_What you will do:_
Print the material below line for line, without changing anything.

╭─ Records provided

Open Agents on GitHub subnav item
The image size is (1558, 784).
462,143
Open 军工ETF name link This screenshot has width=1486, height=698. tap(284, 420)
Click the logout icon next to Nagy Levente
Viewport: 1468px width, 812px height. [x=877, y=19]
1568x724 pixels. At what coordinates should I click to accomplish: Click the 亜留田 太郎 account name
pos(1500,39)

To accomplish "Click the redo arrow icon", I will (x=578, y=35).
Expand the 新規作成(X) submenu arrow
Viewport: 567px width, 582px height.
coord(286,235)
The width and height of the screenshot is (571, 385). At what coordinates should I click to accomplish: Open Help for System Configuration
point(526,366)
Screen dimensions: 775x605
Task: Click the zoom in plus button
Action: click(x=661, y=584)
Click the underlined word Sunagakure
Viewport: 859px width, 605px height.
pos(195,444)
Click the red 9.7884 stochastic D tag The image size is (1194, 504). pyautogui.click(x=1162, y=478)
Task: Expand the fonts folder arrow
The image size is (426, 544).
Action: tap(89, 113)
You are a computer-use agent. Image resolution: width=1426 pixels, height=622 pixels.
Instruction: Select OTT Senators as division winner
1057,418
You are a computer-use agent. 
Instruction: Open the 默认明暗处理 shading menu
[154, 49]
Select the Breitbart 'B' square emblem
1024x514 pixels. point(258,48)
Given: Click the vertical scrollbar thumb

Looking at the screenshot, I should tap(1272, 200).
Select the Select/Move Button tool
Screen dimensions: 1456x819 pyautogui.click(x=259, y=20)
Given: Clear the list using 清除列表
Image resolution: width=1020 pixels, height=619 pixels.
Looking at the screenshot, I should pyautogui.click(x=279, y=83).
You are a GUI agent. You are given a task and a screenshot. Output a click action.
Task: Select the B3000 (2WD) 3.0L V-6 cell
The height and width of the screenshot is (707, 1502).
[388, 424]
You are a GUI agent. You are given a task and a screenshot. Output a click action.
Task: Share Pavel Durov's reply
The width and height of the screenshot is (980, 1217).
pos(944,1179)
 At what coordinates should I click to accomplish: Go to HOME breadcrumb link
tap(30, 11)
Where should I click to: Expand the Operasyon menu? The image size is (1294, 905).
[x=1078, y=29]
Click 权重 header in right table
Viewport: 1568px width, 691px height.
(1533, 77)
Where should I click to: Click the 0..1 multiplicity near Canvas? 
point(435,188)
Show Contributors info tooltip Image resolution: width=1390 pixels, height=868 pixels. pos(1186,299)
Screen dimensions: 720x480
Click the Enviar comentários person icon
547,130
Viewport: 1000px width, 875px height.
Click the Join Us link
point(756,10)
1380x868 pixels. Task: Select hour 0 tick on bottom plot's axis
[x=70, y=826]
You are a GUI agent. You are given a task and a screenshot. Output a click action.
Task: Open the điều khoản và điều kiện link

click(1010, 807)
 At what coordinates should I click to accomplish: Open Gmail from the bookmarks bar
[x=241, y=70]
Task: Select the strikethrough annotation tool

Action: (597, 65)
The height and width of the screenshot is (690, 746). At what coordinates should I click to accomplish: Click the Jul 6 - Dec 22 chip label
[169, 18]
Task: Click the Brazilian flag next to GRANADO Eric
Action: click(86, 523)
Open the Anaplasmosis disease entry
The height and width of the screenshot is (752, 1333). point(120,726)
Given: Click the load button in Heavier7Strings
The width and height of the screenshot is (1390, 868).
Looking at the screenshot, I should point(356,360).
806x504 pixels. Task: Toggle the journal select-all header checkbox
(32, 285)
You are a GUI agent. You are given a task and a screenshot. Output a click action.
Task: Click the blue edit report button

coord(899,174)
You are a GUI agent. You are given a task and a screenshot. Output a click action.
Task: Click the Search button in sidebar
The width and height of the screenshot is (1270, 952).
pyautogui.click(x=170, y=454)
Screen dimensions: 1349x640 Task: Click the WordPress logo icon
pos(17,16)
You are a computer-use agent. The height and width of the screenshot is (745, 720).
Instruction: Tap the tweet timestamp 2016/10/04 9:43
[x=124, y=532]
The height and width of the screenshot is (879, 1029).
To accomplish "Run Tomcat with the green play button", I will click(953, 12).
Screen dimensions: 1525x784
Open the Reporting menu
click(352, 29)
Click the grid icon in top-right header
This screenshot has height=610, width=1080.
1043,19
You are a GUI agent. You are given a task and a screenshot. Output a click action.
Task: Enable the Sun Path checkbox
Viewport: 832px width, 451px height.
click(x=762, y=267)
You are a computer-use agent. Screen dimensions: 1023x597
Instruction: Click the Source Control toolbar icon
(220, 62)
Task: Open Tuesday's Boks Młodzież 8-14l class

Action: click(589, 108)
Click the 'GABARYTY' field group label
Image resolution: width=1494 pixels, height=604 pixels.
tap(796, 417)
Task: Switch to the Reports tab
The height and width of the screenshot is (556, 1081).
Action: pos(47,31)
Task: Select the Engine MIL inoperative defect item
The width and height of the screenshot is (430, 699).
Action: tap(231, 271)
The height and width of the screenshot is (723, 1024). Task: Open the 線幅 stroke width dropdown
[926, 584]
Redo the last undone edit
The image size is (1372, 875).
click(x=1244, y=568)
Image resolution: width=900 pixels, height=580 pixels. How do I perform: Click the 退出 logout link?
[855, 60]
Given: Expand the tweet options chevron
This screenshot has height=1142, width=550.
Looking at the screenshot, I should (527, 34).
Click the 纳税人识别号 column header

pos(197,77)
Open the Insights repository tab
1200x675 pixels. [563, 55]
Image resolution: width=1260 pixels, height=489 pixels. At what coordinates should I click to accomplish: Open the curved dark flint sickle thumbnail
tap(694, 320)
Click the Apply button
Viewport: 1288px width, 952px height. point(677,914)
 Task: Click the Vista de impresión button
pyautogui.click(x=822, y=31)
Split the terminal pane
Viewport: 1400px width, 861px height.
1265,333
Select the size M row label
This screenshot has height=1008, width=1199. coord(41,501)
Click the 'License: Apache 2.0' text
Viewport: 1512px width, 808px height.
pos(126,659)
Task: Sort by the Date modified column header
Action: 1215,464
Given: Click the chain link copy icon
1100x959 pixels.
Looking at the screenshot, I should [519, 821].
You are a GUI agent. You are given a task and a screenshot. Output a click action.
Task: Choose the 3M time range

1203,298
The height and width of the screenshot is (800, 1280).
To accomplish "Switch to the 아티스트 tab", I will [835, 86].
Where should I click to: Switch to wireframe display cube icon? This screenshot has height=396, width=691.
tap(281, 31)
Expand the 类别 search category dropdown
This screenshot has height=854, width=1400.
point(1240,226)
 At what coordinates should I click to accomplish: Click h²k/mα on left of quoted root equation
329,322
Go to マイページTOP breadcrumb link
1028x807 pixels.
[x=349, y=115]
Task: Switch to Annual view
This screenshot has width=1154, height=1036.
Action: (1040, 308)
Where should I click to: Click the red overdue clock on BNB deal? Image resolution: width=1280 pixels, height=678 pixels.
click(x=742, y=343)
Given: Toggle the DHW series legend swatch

╰─

_Solution to this task:_
Open Agents on GitHub subnav item
The image size is (1558, 784).
462,143
Open 军工ETF name link This screenshot has width=1486, height=698. tap(284, 420)
Click the logout icon next to Nagy Levente
Viewport: 1468px width, 812px height. [x=877, y=19]
1568x724 pixels. At what coordinates should I click to accomplish: Click the 亜留田 太郎 account name
pos(1500,39)

To accomplish "Click the redo arrow icon", I will (x=578, y=35).
Expand the 新規作成(X) submenu arrow
Viewport: 567px width, 582px height.
coord(286,235)
The width and height of the screenshot is (571, 385). At what coordinates should I click to accomplish: Open Help for System Configuration
point(526,366)
Screen dimensions: 775x605
Task: Click the zoom in plus button
Action: click(x=661, y=584)
Click the underlined word Sunagakure
Viewport: 859px width, 605px height.
pos(195,444)
Click the red 9.7884 stochastic D tag The image size is (1194, 504). pyautogui.click(x=1162, y=478)
Task: Expand the fonts folder arrow
The image size is (426, 544).
Action: tap(89, 113)
You are a computer-use agent. Image resolution: width=1426 pixels, height=622 pixels.
Instruction: Select OTT Senators as division winner
1057,418
You are a computer-use agent. 
Instruction: Open the 默认明暗处理 shading menu
[154, 49]
Select the Breitbart 'B' square emblem
1024x514 pixels. point(258,48)
Given: Click the vertical scrollbar thumb

Looking at the screenshot, I should tap(1272, 200).
Select the Select/Move Button tool
Screen dimensions: 1456x819 pyautogui.click(x=259, y=20)
Given: Clear the list using 清除列表
Image resolution: width=1020 pixels, height=619 pixels.
Looking at the screenshot, I should pyautogui.click(x=279, y=83).
You are a GUI agent. You are given a task and a screenshot. Output a click action.
Task: Select the B3000 (2WD) 3.0L V-6 cell
The height and width of the screenshot is (707, 1502).
[388, 424]
You are a GUI agent. You are given a task and a screenshot. Output a click action.
Task: Share Pavel Durov's reply
The width and height of the screenshot is (980, 1217).
pos(944,1179)
 At what coordinates should I click to accomplish: Go to HOME breadcrumb link
tap(30, 11)
Where should I click to: Expand the Operasyon menu? The image size is (1294, 905).
[x=1078, y=29]
Click 权重 header in right table
Viewport: 1568px width, 691px height.
(1533, 77)
Where should I click to: Click the 0..1 multiplicity near Canvas? 
point(435,188)
Show Contributors info tooltip Image resolution: width=1390 pixels, height=868 pixels. pos(1186,299)
Screen dimensions: 720x480
Click the Enviar comentários person icon
547,130
Viewport: 1000px width, 875px height.
Click the Join Us link
point(756,10)
1380x868 pixels. Task: Select hour 0 tick on bottom plot's axis
[x=70, y=826]
You are a GUI agent. You are given a task and a screenshot. Output a click action.
Task: Open the điều khoản và điều kiện link

click(1010, 807)
 At what coordinates should I click to accomplish: Open Gmail from the bookmarks bar
[x=241, y=70]
Task: Select the strikethrough annotation tool

Action: (597, 65)
The height and width of the screenshot is (690, 746). At what coordinates should I click to accomplish: Click the Jul 6 - Dec 22 chip label
[169, 18]
Task: Click the Brazilian flag next to GRANADO Eric
Action: click(86, 523)
Open the Anaplasmosis disease entry
The height and width of the screenshot is (752, 1333). point(120,726)
Given: Click the load button in Heavier7Strings
The width and height of the screenshot is (1390, 868).
Looking at the screenshot, I should point(356,360).
806x504 pixels. Task: Toggle the journal select-all header checkbox
(32, 285)
You are a GUI agent. You are given a task and a screenshot. Output a click action.
Task: Click the blue edit report button

coord(899,174)
You are a GUI agent. You are given a task and a screenshot. Output a click action.
Task: Click the Search button in sidebar
The width and height of the screenshot is (1270, 952).
pyautogui.click(x=170, y=454)
Screen dimensions: 1349x640 Task: Click the WordPress logo icon
pos(17,16)
You are a computer-use agent. The height and width of the screenshot is (745, 720).
Instruction: Tap the tweet timestamp 2016/10/04 9:43
[x=124, y=532]
The height and width of the screenshot is (879, 1029).
To accomplish "Run Tomcat with the green play button", I will click(953, 12).
Screen dimensions: 1525x784
Open the Reporting menu
click(352, 29)
Click the grid icon in top-right header
This screenshot has height=610, width=1080.
1043,19
You are a GUI agent. You are given a task and a screenshot. Output a click action.
Task: Enable the Sun Path checkbox
Viewport: 832px width, 451px height.
click(x=762, y=267)
You are a computer-use agent. Screen dimensions: 1023x597
Instruction: Click the Source Control toolbar icon
(220, 62)
Task: Open Tuesday's Boks Młodzież 8-14l class

Action: click(589, 108)
Click the 'GABARYTY' field group label
Image resolution: width=1494 pixels, height=604 pixels.
tap(796, 417)
Task: Switch to the Reports tab
The height and width of the screenshot is (556, 1081).
Action: pos(47,31)
Task: Select the Engine MIL inoperative defect item
The width and height of the screenshot is (430, 699).
Action: tap(231, 271)
The height and width of the screenshot is (723, 1024). Task: Open the 線幅 stroke width dropdown
[926, 584]
Redo the last undone edit
The image size is (1372, 875).
click(x=1244, y=568)
Image resolution: width=900 pixels, height=580 pixels. How do I perform: Click the 退出 logout link?
[855, 60]
Given: Expand the tweet options chevron
This screenshot has height=1142, width=550.
Looking at the screenshot, I should (527, 34).
Click the 纳税人识别号 column header

pos(197,77)
Open the Insights repository tab
1200x675 pixels. [563, 55]
Image resolution: width=1260 pixels, height=489 pixels. At what coordinates should I click to accomplish: Open the curved dark flint sickle thumbnail
tap(694, 320)
Click the Apply button
Viewport: 1288px width, 952px height. point(677,914)
 Task: Click the Vista de impresión button
pyautogui.click(x=822, y=31)
Split the terminal pane
Viewport: 1400px width, 861px height.
1265,333
Select the size M row label
This screenshot has height=1008, width=1199. coord(41,501)
Click the 'License: Apache 2.0' text
Viewport: 1512px width, 808px height.
pos(126,659)
Task: Sort by the Date modified column header
Action: 1215,464
Given: Click the chain link copy icon
1100x959 pixels.
Looking at the screenshot, I should [519, 821].
You are a GUI agent. You are given a task and a screenshot. Output a click action.
Task: Choose the 3M time range

1203,298
The height and width of the screenshot is (800, 1280).
To accomplish "Switch to the 아티스트 tab", I will [835, 86].
Where should I click to: Switch to wireframe display cube icon? This screenshot has height=396, width=691.
tap(281, 31)
Expand the 类别 search category dropdown
This screenshot has height=854, width=1400.
point(1240,226)
 At what coordinates should I click to accomplish: Click h²k/mα on left of quoted root equation
329,322
Go to マイページTOP breadcrumb link
1028x807 pixels.
[x=349, y=115]
Task: Switch to Annual view
This screenshot has width=1154, height=1036.
Action: (1040, 308)
Where should I click to: Click the red overdue clock on BNB deal? Image resolution: width=1280 pixels, height=678 pixels.
click(x=742, y=343)
Given: Toggle the DHW series legend swatch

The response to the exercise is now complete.